(Records from a data source)

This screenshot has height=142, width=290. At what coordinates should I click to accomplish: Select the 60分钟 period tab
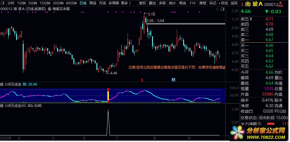71,3
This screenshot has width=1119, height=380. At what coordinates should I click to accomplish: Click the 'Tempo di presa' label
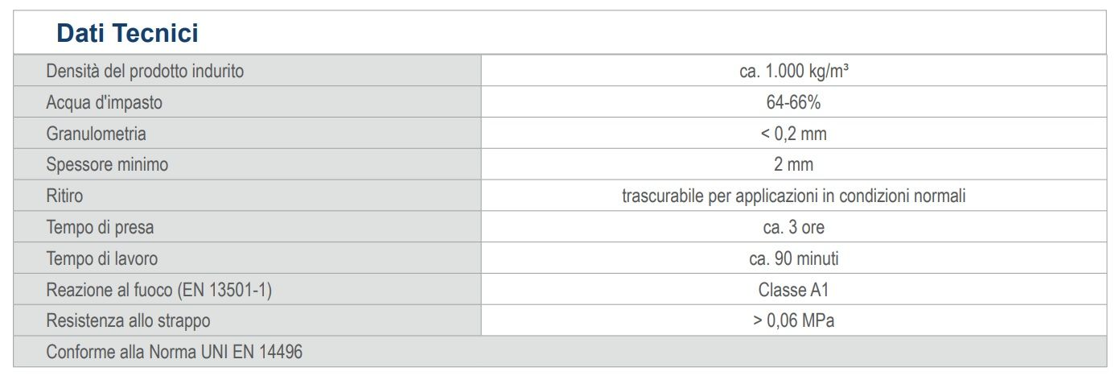(x=100, y=227)

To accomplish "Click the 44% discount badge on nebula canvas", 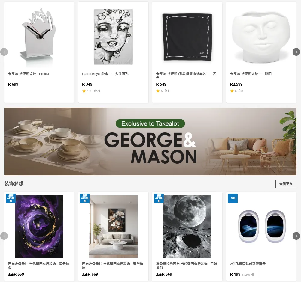I will point(11,198).
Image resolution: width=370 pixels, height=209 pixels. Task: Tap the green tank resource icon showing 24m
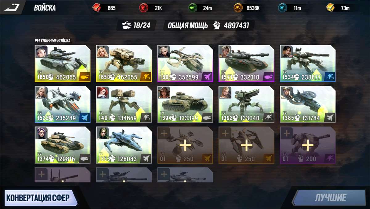192,8
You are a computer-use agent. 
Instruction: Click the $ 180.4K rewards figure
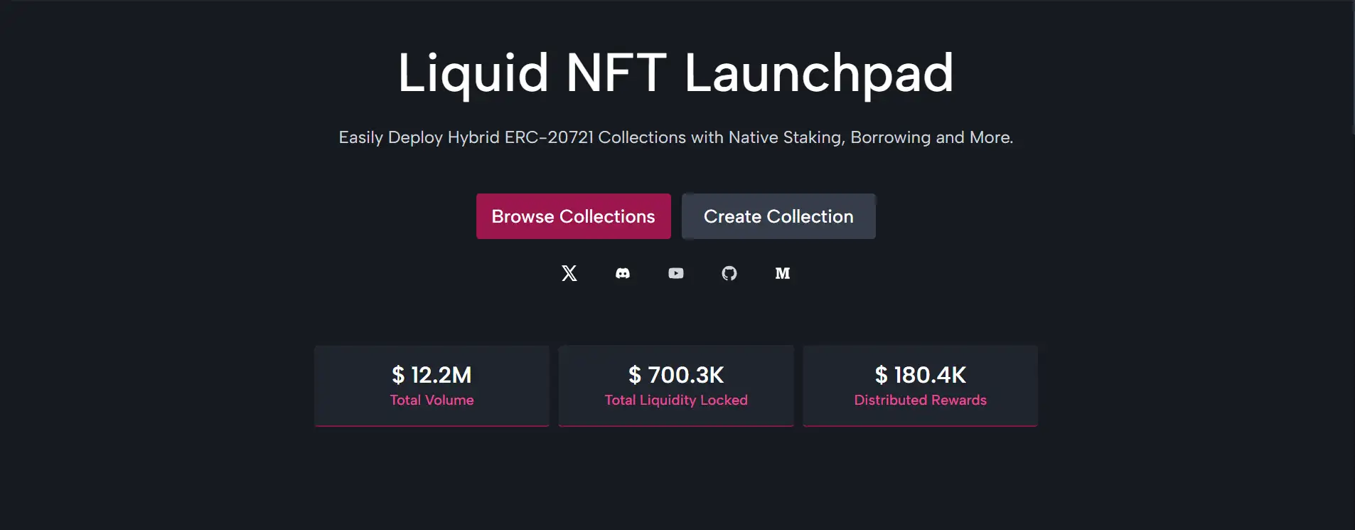pos(920,375)
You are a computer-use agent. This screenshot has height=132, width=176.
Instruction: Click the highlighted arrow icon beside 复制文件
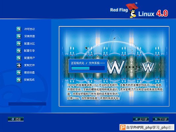tap(19, 65)
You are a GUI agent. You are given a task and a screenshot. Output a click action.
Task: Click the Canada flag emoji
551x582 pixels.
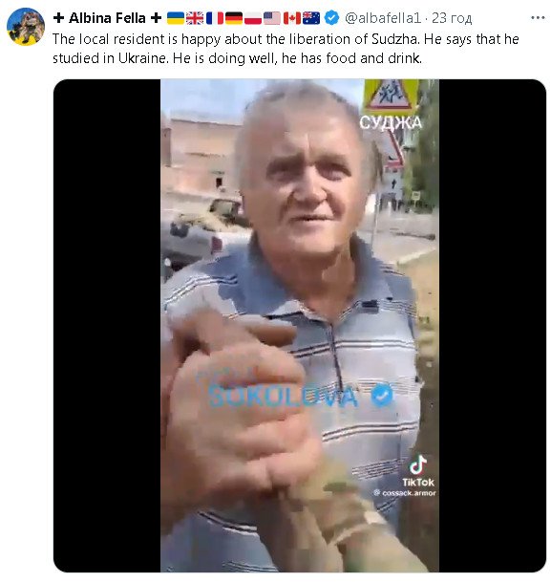click(x=292, y=18)
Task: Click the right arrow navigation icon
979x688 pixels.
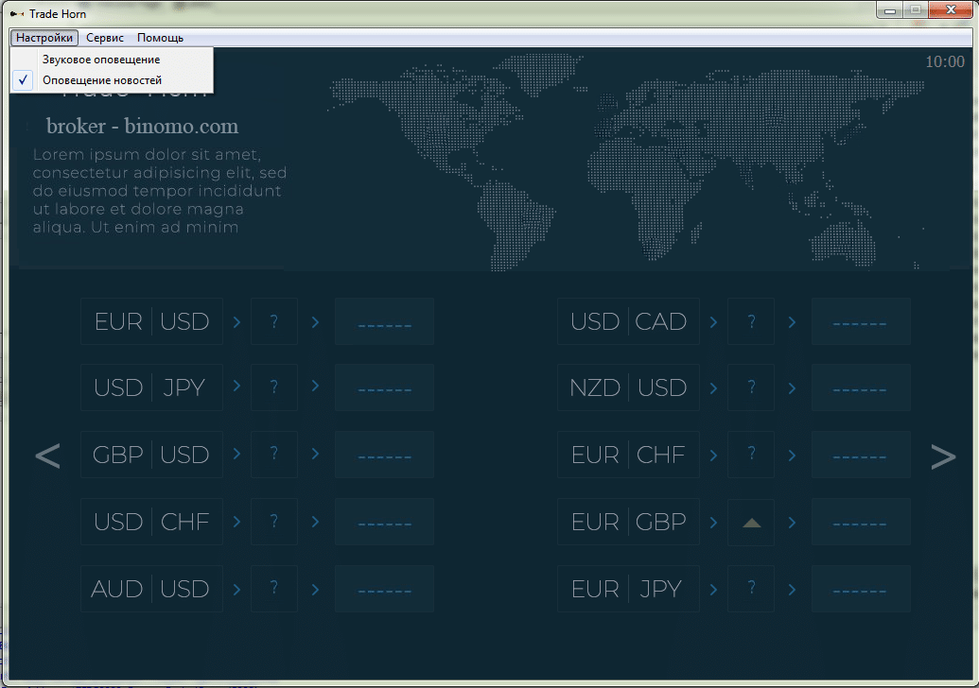Action: coord(943,456)
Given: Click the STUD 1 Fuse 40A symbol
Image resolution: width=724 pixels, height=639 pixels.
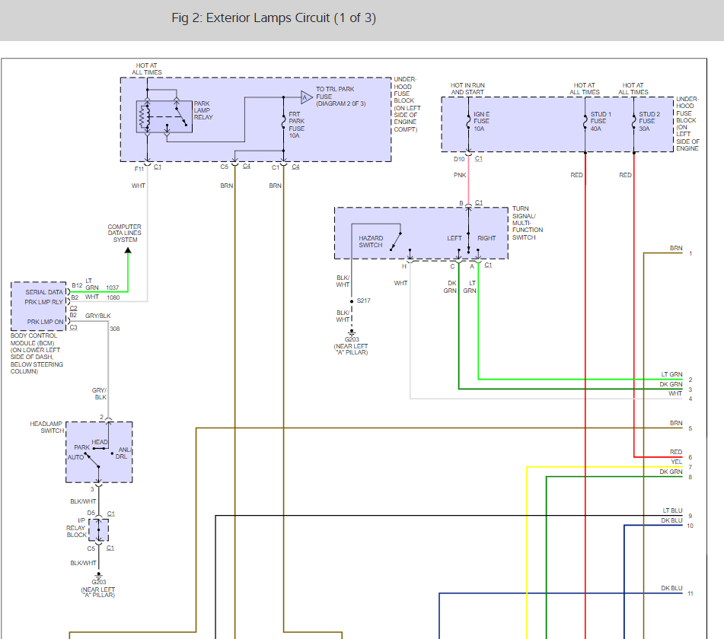Looking at the screenshot, I should 585,120.
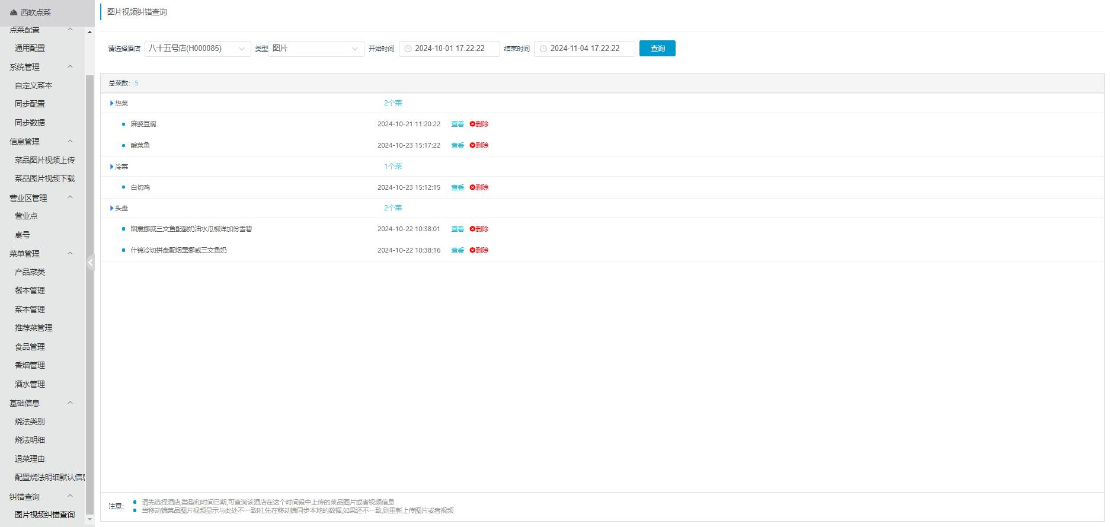Delete the 什锦冷切拼盘 dish entry
The width and height of the screenshot is (1110, 527).
click(x=479, y=250)
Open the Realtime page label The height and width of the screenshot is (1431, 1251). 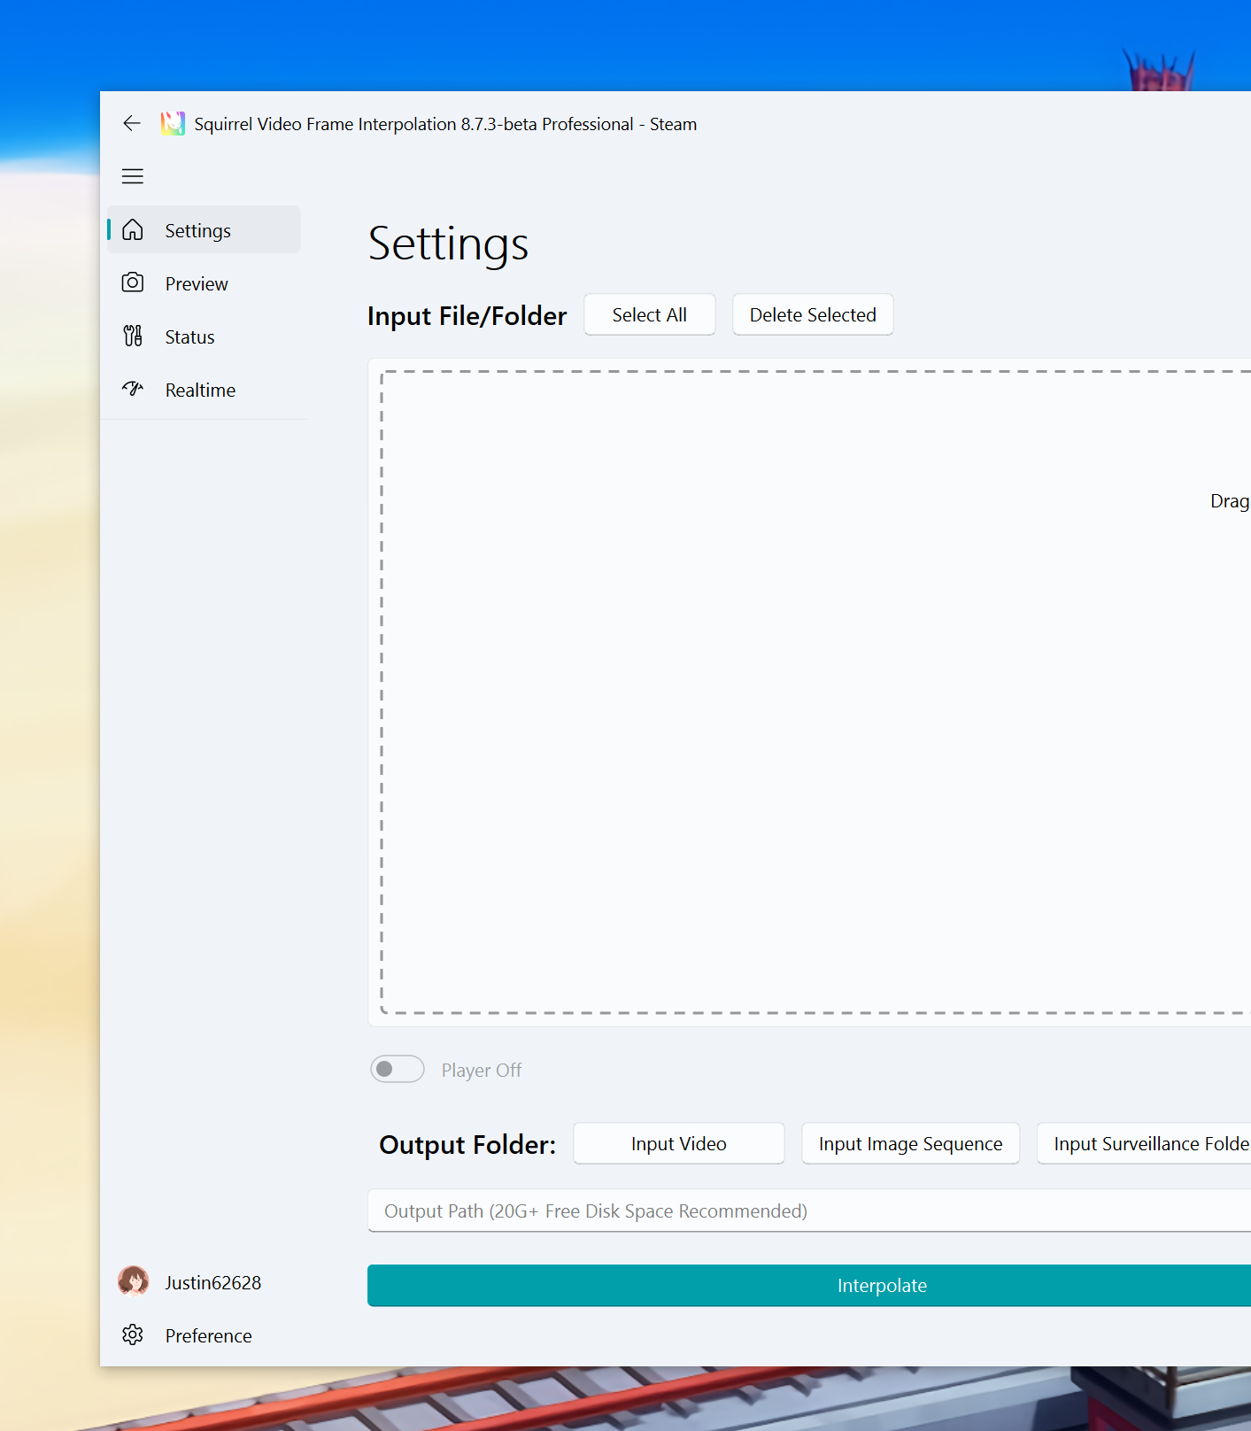(x=200, y=391)
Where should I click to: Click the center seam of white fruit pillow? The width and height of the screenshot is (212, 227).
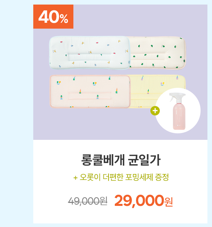[90, 57]
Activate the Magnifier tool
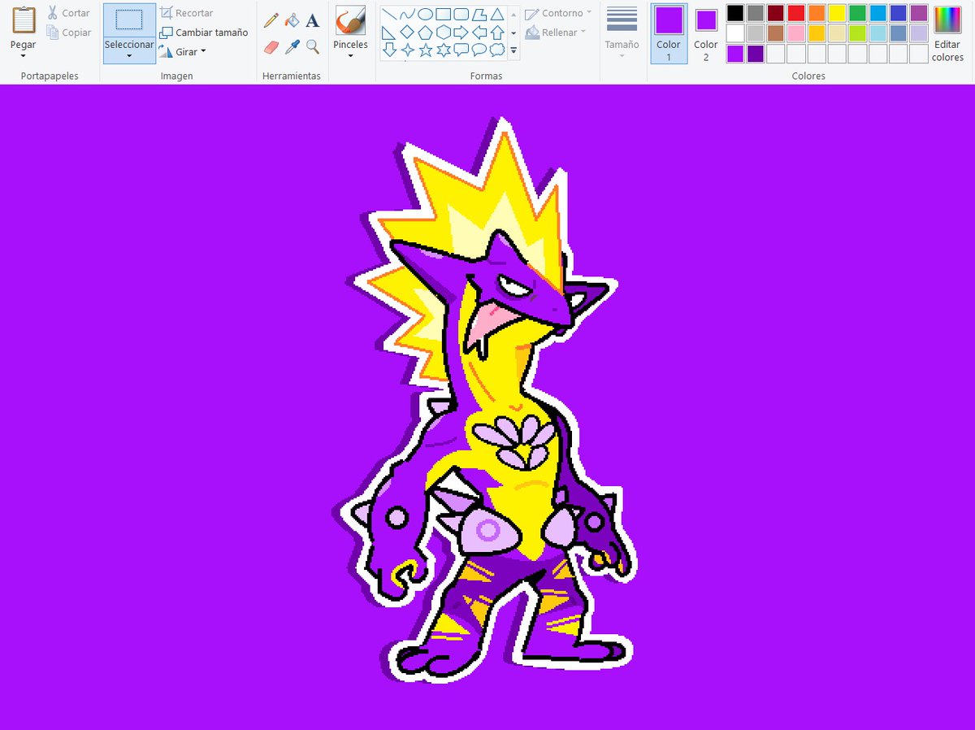975x730 pixels. 312,46
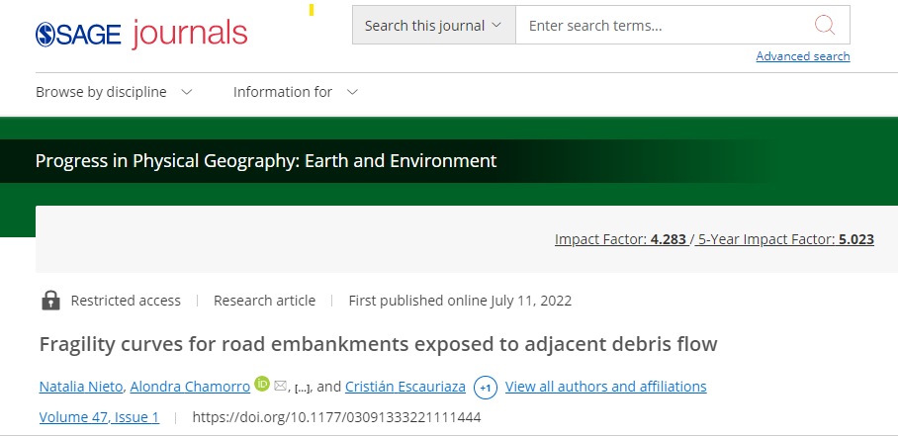Open the Volume 47, Issue 1 link
Viewport: 898px width, 438px height.
tap(99, 417)
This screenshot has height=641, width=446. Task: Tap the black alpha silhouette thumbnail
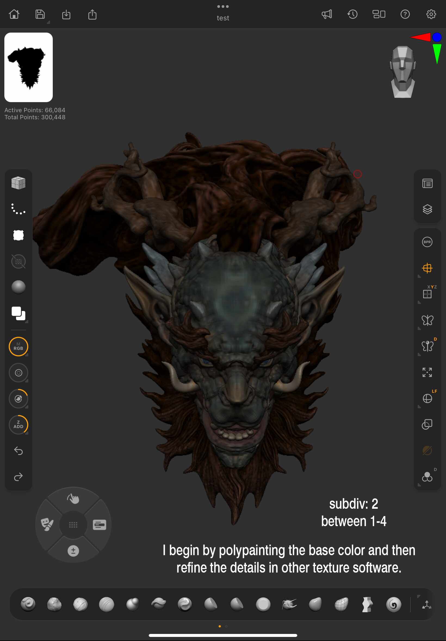point(29,67)
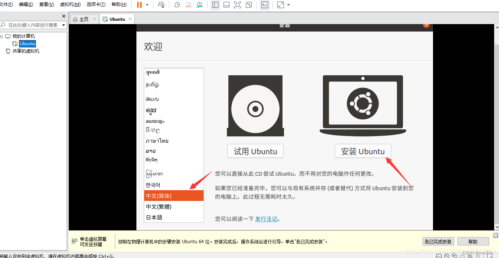Toggle the console view display
The width and height of the screenshot is (499, 258).
(x=264, y=5)
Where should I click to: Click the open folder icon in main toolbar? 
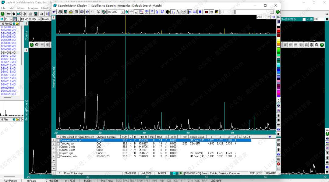coord(19,14)
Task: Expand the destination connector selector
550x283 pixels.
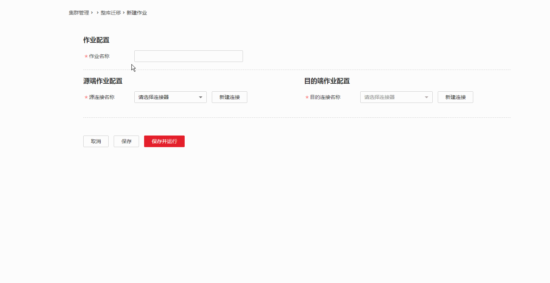Action: (x=396, y=97)
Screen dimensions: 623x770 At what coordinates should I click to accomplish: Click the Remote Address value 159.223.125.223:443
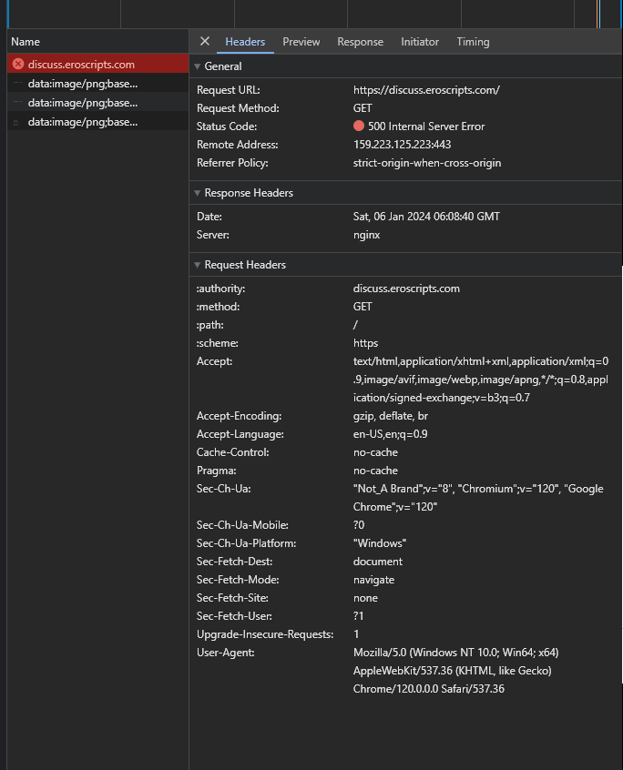pos(402,145)
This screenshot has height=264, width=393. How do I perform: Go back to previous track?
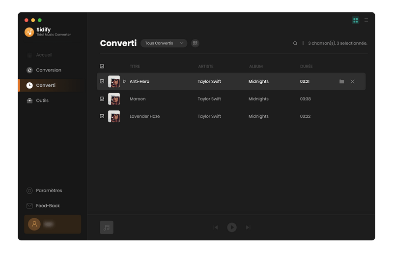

Description of the task >> Please return all lines from the records that hold the word "agent".

Solution below >>
You are a computer-use agent. 
You are a computer-use agent. This screenshot has height=132, width=176.
You are a GUI agent. You are given a task and a screenshot. Output a click action.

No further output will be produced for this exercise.